Когда мы дошли до ее комнаты, на глаза девочки навернулись слезы. Я не ошибалась думая об ее усталости – это, скорее, было измождение, причем не только физическое. Родители были в эйфории, понятной мне, но в этом был и эгоизм, ведь они о многом забыли. А ребенку нужен был отдых.

– Пошли в ванную, тебе нужно полежать в теплой воде и выпить обезболивающее. – Я настойчиво затолкала ее в комнату, хотя и толкать-то было нечего. – Тебе помочь?

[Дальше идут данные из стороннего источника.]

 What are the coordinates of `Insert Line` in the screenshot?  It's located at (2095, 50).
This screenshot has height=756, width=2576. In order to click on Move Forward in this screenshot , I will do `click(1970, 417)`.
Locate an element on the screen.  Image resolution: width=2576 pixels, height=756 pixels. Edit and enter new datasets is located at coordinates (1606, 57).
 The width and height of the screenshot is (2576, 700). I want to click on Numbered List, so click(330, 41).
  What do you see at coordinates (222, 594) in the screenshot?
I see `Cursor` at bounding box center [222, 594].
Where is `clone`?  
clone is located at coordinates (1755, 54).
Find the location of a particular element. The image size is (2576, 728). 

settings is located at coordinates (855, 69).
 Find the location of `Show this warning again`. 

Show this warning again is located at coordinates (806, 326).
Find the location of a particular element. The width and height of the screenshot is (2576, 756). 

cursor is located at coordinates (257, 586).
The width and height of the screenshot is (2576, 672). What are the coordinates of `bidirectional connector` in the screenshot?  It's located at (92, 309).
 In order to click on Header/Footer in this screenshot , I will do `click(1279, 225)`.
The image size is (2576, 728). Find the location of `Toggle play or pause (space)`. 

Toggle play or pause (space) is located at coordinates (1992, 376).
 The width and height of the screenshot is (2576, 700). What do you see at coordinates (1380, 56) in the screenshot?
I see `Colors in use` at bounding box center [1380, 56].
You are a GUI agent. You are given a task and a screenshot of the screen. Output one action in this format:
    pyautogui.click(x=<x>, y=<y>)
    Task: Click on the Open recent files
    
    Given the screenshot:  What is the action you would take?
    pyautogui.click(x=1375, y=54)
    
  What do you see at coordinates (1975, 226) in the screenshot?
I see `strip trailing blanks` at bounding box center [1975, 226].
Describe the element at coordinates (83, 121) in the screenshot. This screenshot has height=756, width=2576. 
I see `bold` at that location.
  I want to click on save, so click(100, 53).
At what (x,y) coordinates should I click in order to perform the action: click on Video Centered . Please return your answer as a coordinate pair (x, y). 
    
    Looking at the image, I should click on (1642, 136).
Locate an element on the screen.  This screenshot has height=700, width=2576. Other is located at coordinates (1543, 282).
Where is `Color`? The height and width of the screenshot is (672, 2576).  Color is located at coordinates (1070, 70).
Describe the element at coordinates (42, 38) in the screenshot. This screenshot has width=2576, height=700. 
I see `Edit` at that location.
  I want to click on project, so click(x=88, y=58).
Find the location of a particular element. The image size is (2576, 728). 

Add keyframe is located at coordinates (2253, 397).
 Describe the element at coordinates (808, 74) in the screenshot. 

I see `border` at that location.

Застеснявшись, Майя все же кивнула. Пока она снимала одежду, сидя на стульчике, я принялась наливать воду, взяла морскую соль, которая должна будет снять немного ее боль и напряжение. Когда-то, катаясь на лыжах, я тоже сломала ногу, потому представляла, что она ощущает, и тем более знала, что делать.

Когда Майя устроилась в ванной, я сбегала вниз и, захватив свое обезболивающее, сделала ей чай с медом, чтобы лучше спалось на новом месте.

Когда я вернулась в ее комнату, под дверью сидел Ирвинг. Еще одна жертва усталости. Пока он не услышал, что я иду, его голова была опущена между коленями, словно он уже спал или собирался заснуть. Но как только он обратил внимание на мое появление, голова резко взлетела вверх.

– Ты была у нее? – грубо спросил он меня, стоило ему понять, что я стою рядом. Мягкий ковер приглушил мои шаги, потому мне удалось застать его врасплох, и, честно говоря, я почти чувствовала себя из-за этого виноватой.

– Она в ванной, от теплой воды ей станет лучше. А на ночь дам обезболивающее и чай с медом. Лекарство ей не повредит – его выписали мне, – терпеливо объяснила я, понимая его волнение за сестру. Бывало, что Этни меня раздражала, но мне казалось, что, случись с ней что-то подобное, я бы переживала ужасно. Даже не представляю, что было бы, если б с моими родителями случилось то же, что и с его. Смерть родных – это самое страшное, и Ирвинг держался вполне хорошо. Но я лишь теперь подумала обо всей непомерности его горя. Может, пока что не стоит судить его?

Ирвинг кивнул, и потому я прошла в комнату. Там я помогла Майе вылезти из воды, и очень кстати, так как она почти засыпала. Маленькая головка так же клонилась к коленям, как перед этим – у ее брата в коридоре. Этот жест был у них очень схож.

Мама попыталась сделать так, чтобы комната Майи напоминала замок принцессы. Она так старалась обставить комнату с любовью… что мне даже стало стыдно. Как это было неправильно – радоваться их появлению здесь.

Теплая, персикового цвета кровать манила к себе, и Майя с сонной радостью туда легла. Она в отличие от привередливой Этни быстро выпила лекарства и чай. Мне пришлось буквально несколько минут посидеть возле нее, пока она заснет. И это ощущение показалось мне таким знакомым, словно я вот так сидела возле ее кровати каждый вечер.

Стоило войти в комнату Ирвингу – и я встала, чтобы уйти. Крепкая рука перехватила меня, как раз когда я проходила мимо. Злость, вот что я почувствовала при этом, но почему-то не стала резко вырывать руку, желая понять, что ему надо.

– Спасибо, – тихо сказал он, и при этом в его голосе звучало «но».

Мне хватило мига, чтобы выяснить, в чем дело. Это не было примирением.

– Я поняла – все по-прежнему, – фыркнула я и вышла. Наша ненависть с первого взгляда перешла в негласную войну.